Some things I've been struggling with lately:
Management vs. Leadership. This concept is new to me and very eye-opening. I spend a LOT of time on "management" of my program---handling day to day issues, schedules, staffing, increasing patient volume. I spend little to no time on "big picture thinking"---i.e. articulating the long term goals for the clinic. Things like research ideas and collaborations, optimal care models, enhancing our education strategies, etc...
And that is what really counts. When people look at my performance as a leader, they will not see the fires I put out, or the optimization of schedules & fill rates. They will look at the research output, the novel care models, the recognition from trainees.
Similarly
Deep Work. I have been time-block planning before I knew it was a thing, and it used to work pretty well, but lately my "blocks" for writing/research are being consistently encroached upon, and I have a lot less of them overall given my clinical work & meetings related to the admin role. Its all about hyperactive hive mind here (Cal Newport's term)---checking emails or EMR and reacting. I actually lost a 2hour block of writing time yesterday morning and tracked what I did in that time. Its boring but it was related to rotation schedules for student, editorial role for a journal, scheduling meetings, and patient messages.

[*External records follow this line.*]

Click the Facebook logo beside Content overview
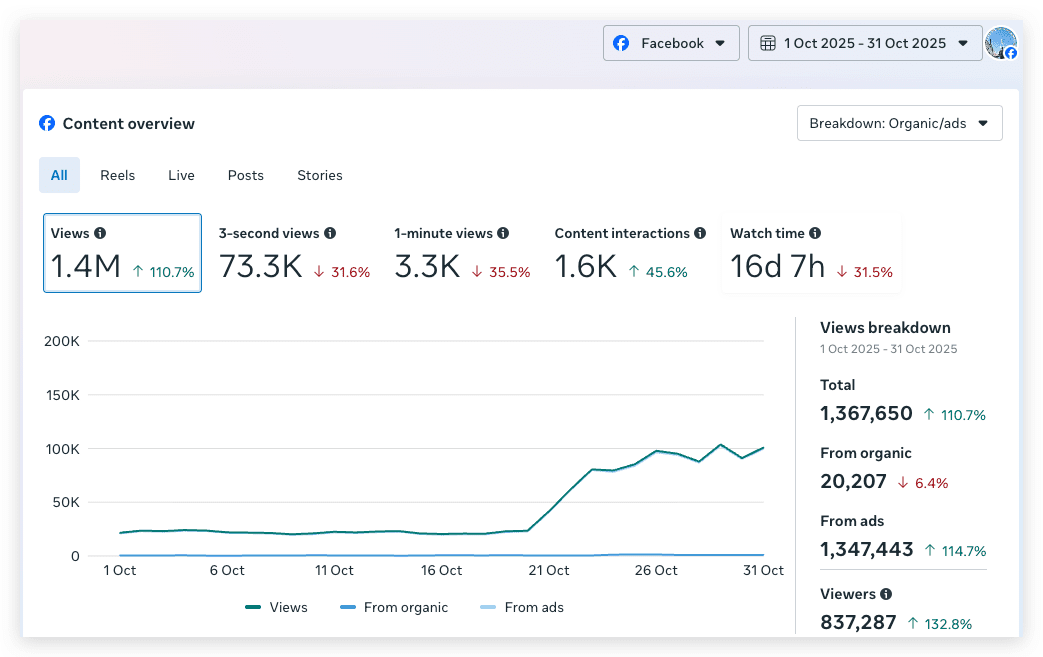The height and width of the screenshot is (657, 1043). tap(47, 123)
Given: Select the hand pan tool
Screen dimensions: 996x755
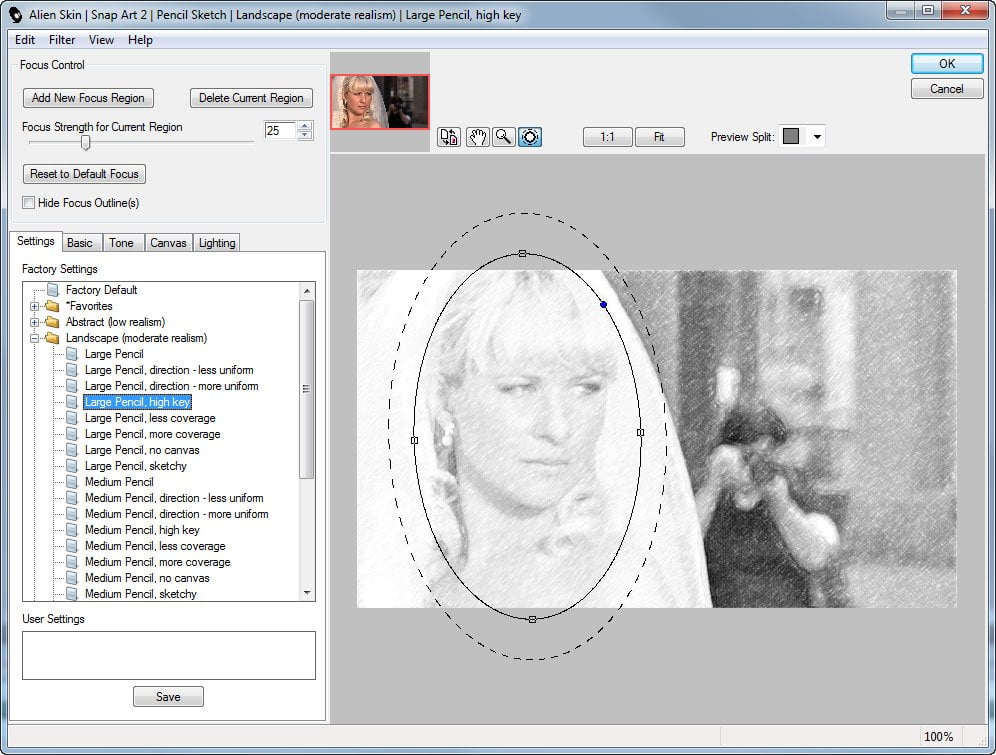Looking at the screenshot, I should coord(478,137).
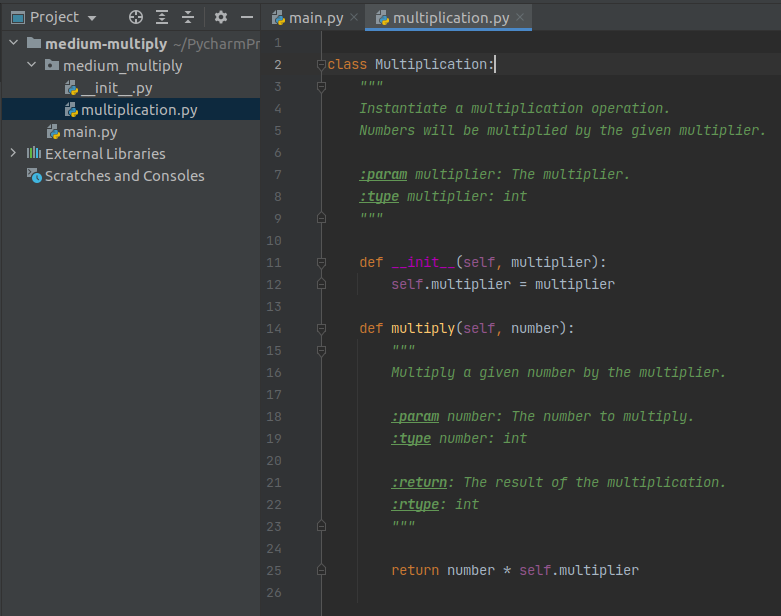Image resolution: width=781 pixels, height=616 pixels.
Task: Open Project panel settings gear
Action: (x=221, y=17)
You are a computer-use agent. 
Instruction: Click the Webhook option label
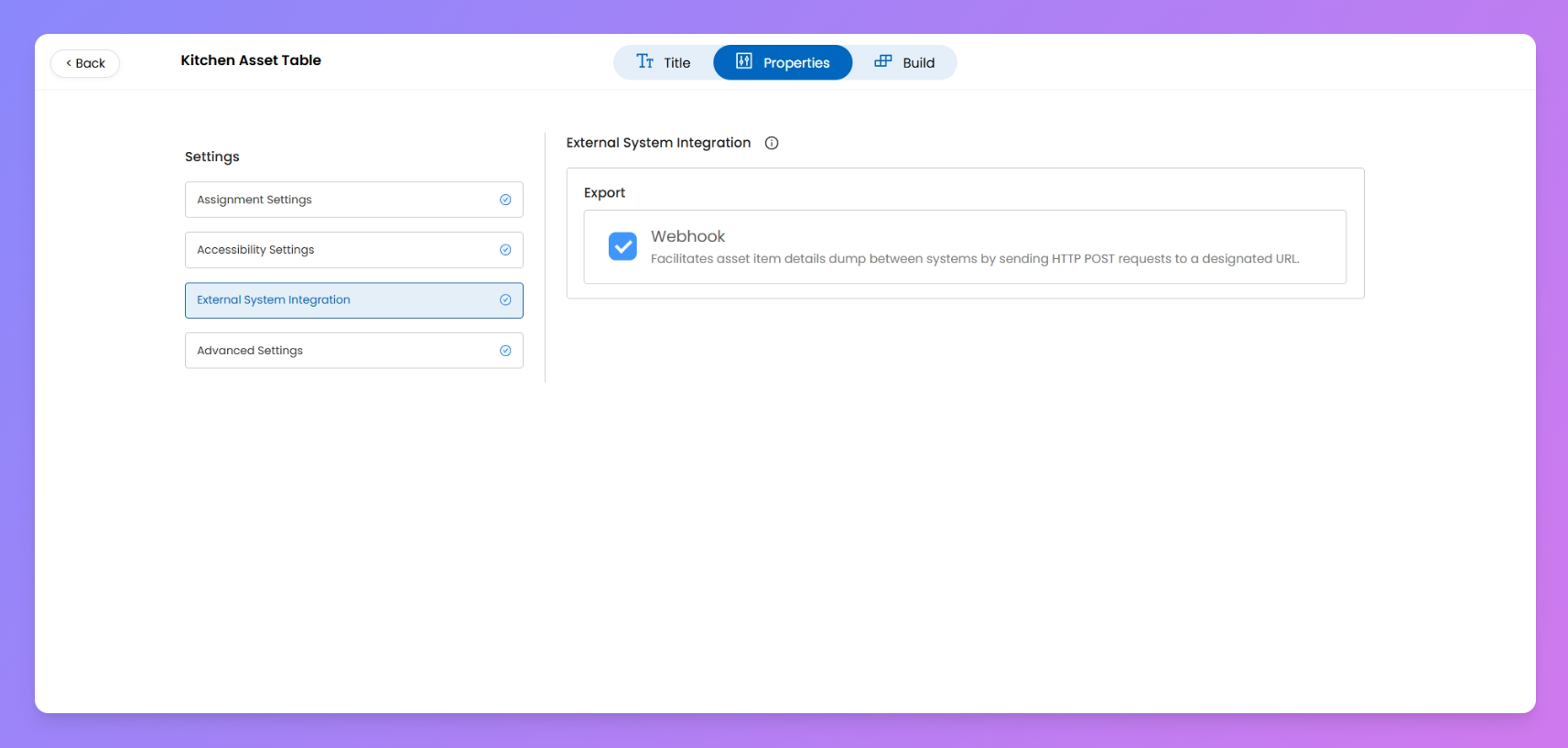[687, 236]
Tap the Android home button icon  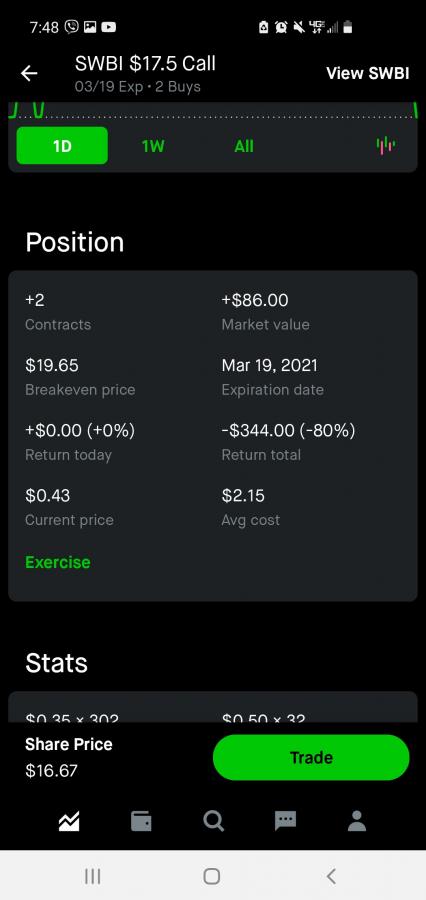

Those things didn't take up the WHOLE time, but the constant task switching made it impossible to actually make progress.
Other things that take up my deep work blocks: appointments for myself or kids (they can't happen during patient care so...) and other similar "homing from work" activities. And then...general laziness/distraction. If 85% of my week is taken for, my brain sometimes sees this time as a break.
I know discipline is the answer---discipline to not schedule things, check email or EMR, and just DO the thing I'm supposed to do without wasting time.
I'm also still working on the "showing up" part.
Damn this year has been hard.
Just writing this out was motivating. I need to do better here.